La storia di Arturo Martini (prima parte)

Arturo Martini nasce a Treviso nell’agosto del 1889, da padre trevigiano e madre romagnola; lo scultore asseriva spesso che in lui conviveva l’impeto dei romagnoli e l’accortezza del veneto. Cresce in una famiglia molto povera e divisa da conflitti insanabili, tanto da raccontare di non avere mai visto i suoi genitori, in trent’anni, parlarsi, né salutarsi, mangiare insieme o scambiarsi un gesto d’affetto, così da meravigliarsi addirittura di essere venuto al mondo. Vive la sua infanzia in una delle torri duecentesche umide e malsane del centro di Treviso, in via delle Prigioni al n. 2, dove, solitamente, si trovano a vivere i meno abbienti. Qualche anno dopo la famiglia trasloca in Via Cornarotta, in una casa che nessuno voleva, ma in cui non pagavano l’affitto. Da bambino è affascinato da una Treviso di impronta ancora medievale, con le sue mura antiche, le torri, i canali, i vicoli, le altane. Ritroverà quella bellezza anche da adulto, quando ormai aveva abbandonato la sua città natale: sostiene che è una città fatale dove nascere, così bella grazie ai suoi portici, ai Buranelli, alla Pescheria con la sua isola centrale, le acque del Sile, le sue chiese, le sue strade così caratteristiche.

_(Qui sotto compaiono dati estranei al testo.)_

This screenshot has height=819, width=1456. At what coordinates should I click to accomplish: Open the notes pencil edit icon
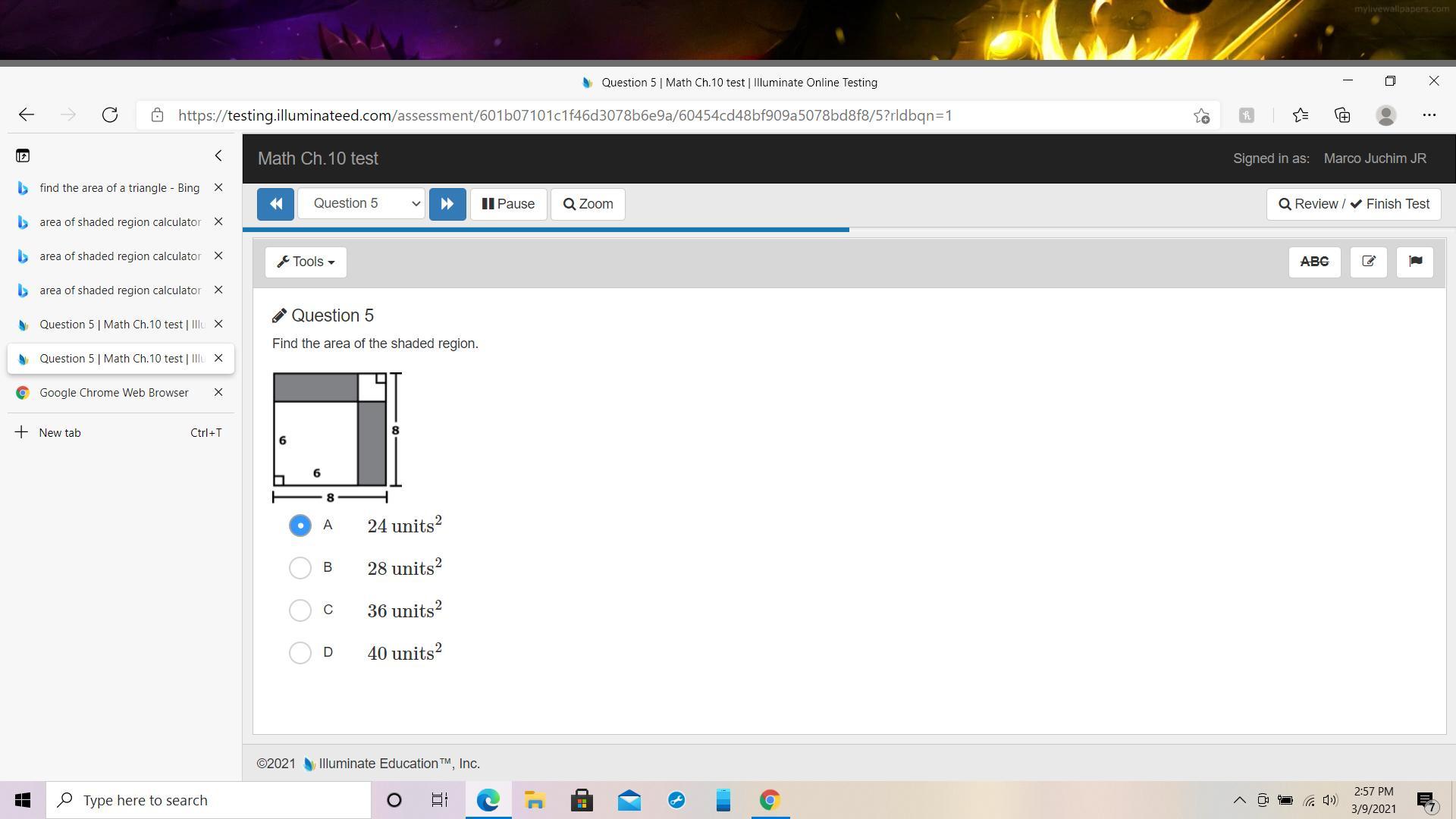(1368, 262)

Non è stato uno studente modello, infatti sin dall’asilo ha problemi con l’autorità. Gli unici momenti sereni sono quelli che poteva dedicare alla modellazione della creta. Veniva dato ad ogni bambino un po’ di creta e per lui quelle erano le ore più allegre e festose. Frequenta a fatica le scuole elementari, a dodici anni è ancora in terza e così, prosciolto dall’obbligo scolastico, abbandona la scuola. Le difficoltà scolastiche e la sua propensione alla fantasia sono motivo di continue umiliazioni, compensate solamente dalla fiducia che la mamma ripone in lui.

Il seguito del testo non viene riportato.